Claude 3: Why Anthropic's Model Family Became a Major AI Milestone
Anthropic's Claude 3 launch post https://www.anthropic.com/news/claude-3-family was significant for a few reasons beyond the benchmark performance. The three-model family structure, Opus, Sonnet and Haiku, was a clear statement about how Anthropic thought about the product market: different capability-cost tradeoffs for different use cases rather than a single model for everything.
The benchmark results placing Claude 3 Opus competitively with GPT-4 on a range of evaluations changed the market narrative. Before Claude 3, the AI model conversation was primarily a debate about OpenAI models with Anthropic positioned as the safety-focused alternative. After Claude 3, Anthropic was in the frontier capability conversation as well as the safety conversation.

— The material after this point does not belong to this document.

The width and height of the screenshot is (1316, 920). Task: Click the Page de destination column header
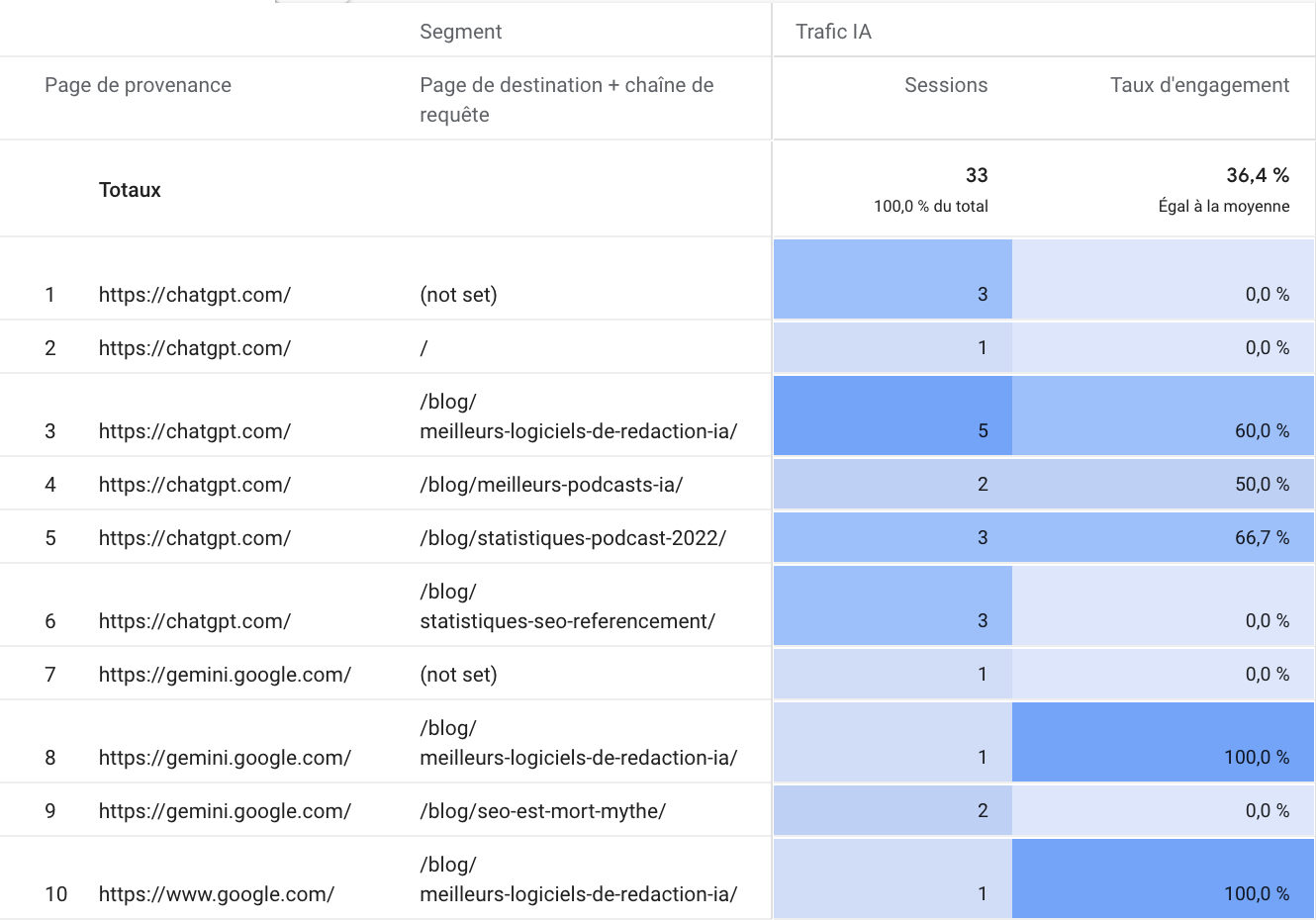coord(566,99)
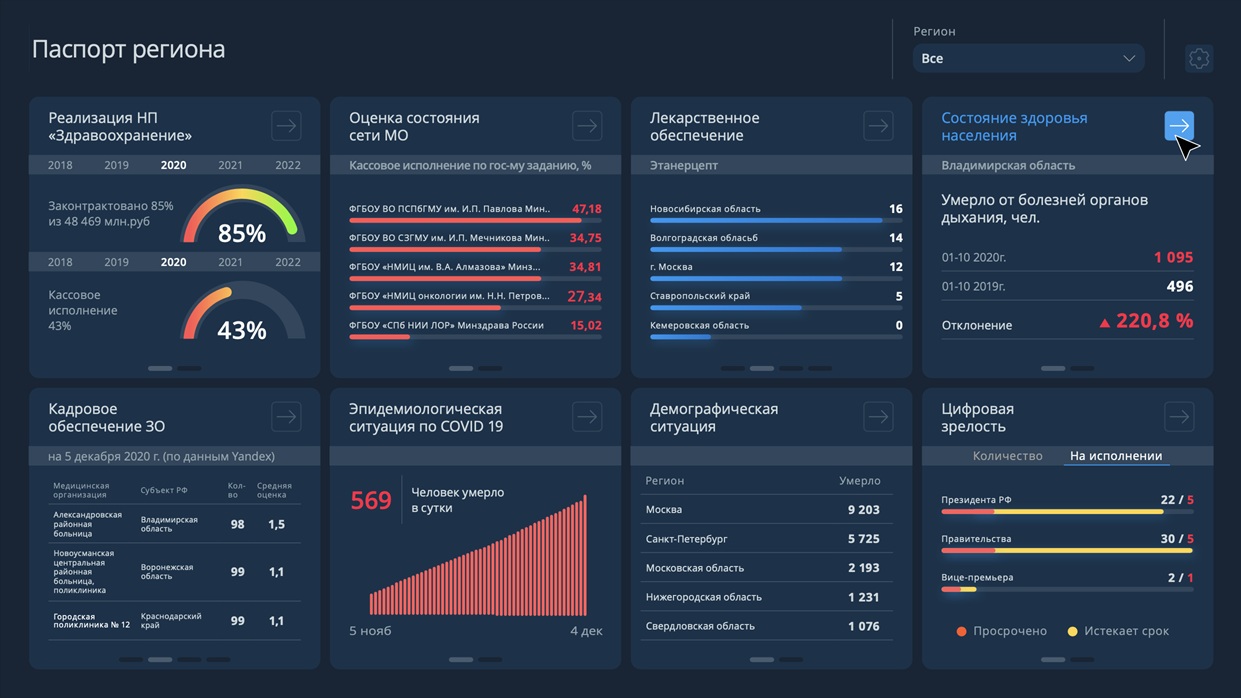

The vision capabilities being included across the family extended Claude from a text model to a multimodal model at a time when image understanding was becoming a baseline expectation.
The model family design question the launch raises is worth revisiting now that every major lab has adopted some version of it. The right answer to which model to use for a given task is not always obvious and the cognitive overhead of model selection is one of the under-discussed costs of a multi-model world.
Do you prefer working with a model family that offers different capability-cost tradeoffs, or would you rather have one model that covers everything at a flat cost?